Ingrid trabalha diretamente com mais dois voluntários e tem se desdobrado para atender o máximo de famílias na região com parcerias com outros projetos, como a Frente Cidade de Deus, que também coordena um Gabinete de Crise local. Apesar de a demanda por assistência crescer a cada dia, não há apoio público para a iniciativa, que deve entregar mais 150 cestas básicas ao longo desta semana.
A insegurança se repete em Acari, como relata Buba Aguiar, membro do coletivo Fala Akari, que também organiza ações contra a pandemia na região.
"A gente teve uma operação ontem de manhã, começou umas 5h da manhã e depois 23h40 da noite o caveirão entrou de novo, baleou duas pessoas e foi embora. Está nesse nível. A gente contabilizou cinco mortes nesse período de isolamento social e agora mais esses dois baleados de ontem à noite" explica a ativista em entrevista à Sputnik Brasil.
A comunicadora diz que "nessa pauta da violência o Estado está sempre presente" e conta que o local onde seu coletivo armazena doações e monta as cestas básicas para a distribuição foi usado para realização de velórios de jovens executados nessas operações.
Buba explica que em meio a esse cenário tem apoiado famílias em situação de miséria. Até o final desta semana, ao todo, serão cerca de 300 cestas básicas distribuídas com recursos de doações e sem apoio governamental.
"Já bateu um mês de isolamento social e só agora as pessoas estão recebendo o auxílio [emergencial]. Então muita gente de fato está tendo sua situação amenizada por conta do nosso trabalho", relata a ativista.
Buba relata que ainda há muitos vizinhos desrespeitando o isolamento, mesmo com relatos de mortes com suspeita de COVID-19. Para aumentar a conscientização, o Fala Akari distribuiu panfletos de porta em porta e colocou faixas pelo bairro com informações sobre a COVID-19.
'A gente já sabia que seríamos os mais atingidos'
No complexo de favelas da Maré, ações de comunicação também foram criadas para alcançar os 140 mil moradores.
"Percebemos que a linguagem passada na mídia tradicional e pelos governantes era uma linguagem distanciada da linguagem da favela. Afinal não é todo mundo que tem água, não é todo mundo que tem sabão em casa", conta comunicadora Gizele Martins, da Frente de Mobilização da Maré.
A comunicação local usa carros de som, faixas, boletins eletrônicos, vídeos de profissionais de saúde em redes sociais e Whatsapp e um podcast com mensagens pedindo prevenção e solidariedade aos moradores.

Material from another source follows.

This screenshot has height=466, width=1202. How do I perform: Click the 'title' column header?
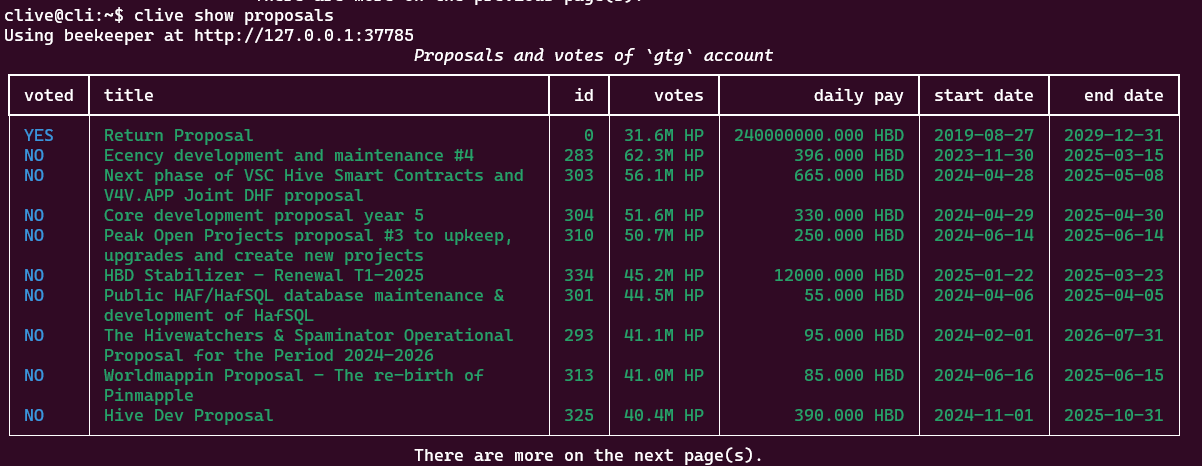tap(128, 95)
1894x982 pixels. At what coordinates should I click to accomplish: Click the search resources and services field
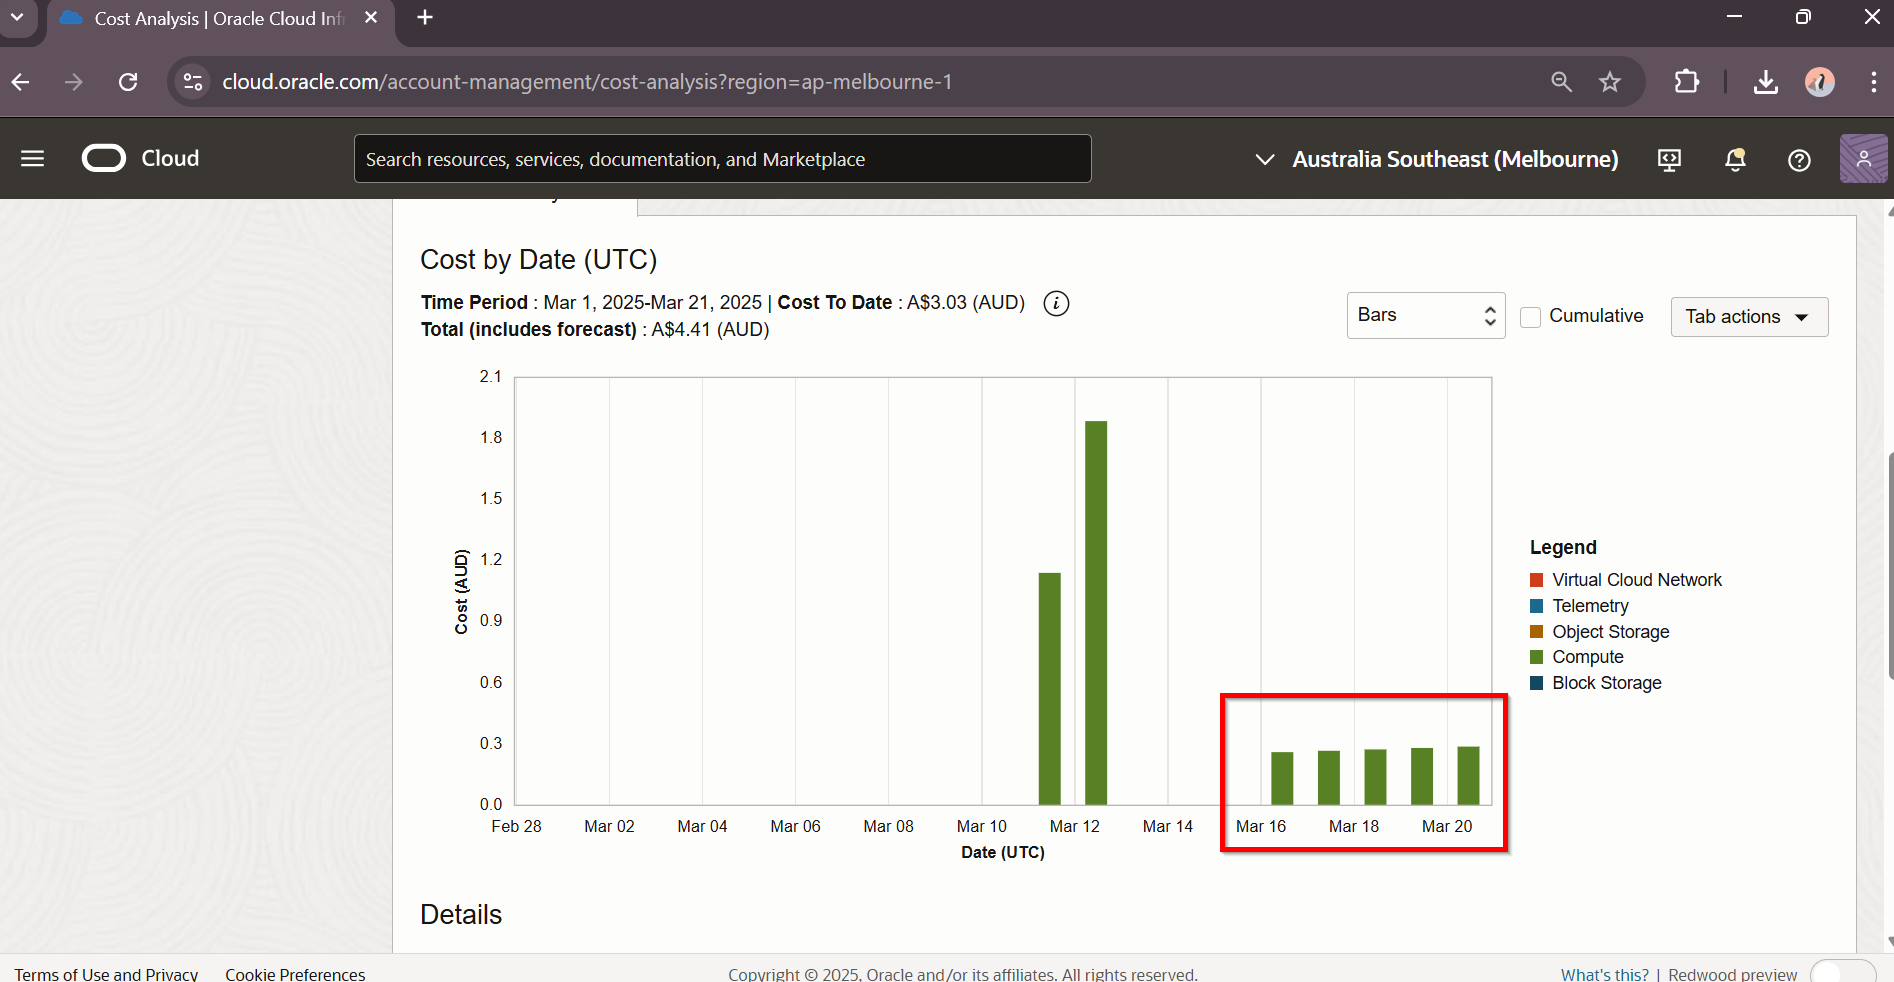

São cerca de 10 coletivos e mais de 50 moradores voluntários nas ações de comunicação, coleta de doações e distribuição de mantimentos. Os esforços, aponta Gizele, não têm apoio governamental.
"A gente já sabia que nós seríamos os mais atingidos de novo, também em relação a essa pandemia do coronavírus, na falta de testes e do direito à Saúde", afirma.
A comunicadora recorda que os meses anteriores à pandemia foram de crise na saúde pública, com postos e clínicas fechados na região da Maré, uma ausência que com a chegada do novo coronavírus tornou-se ainda mais presente.
"É um caso de vida ou morte, principalmente para a gente que não tem qualquer tipo de atendimento de saúde básica", afirma.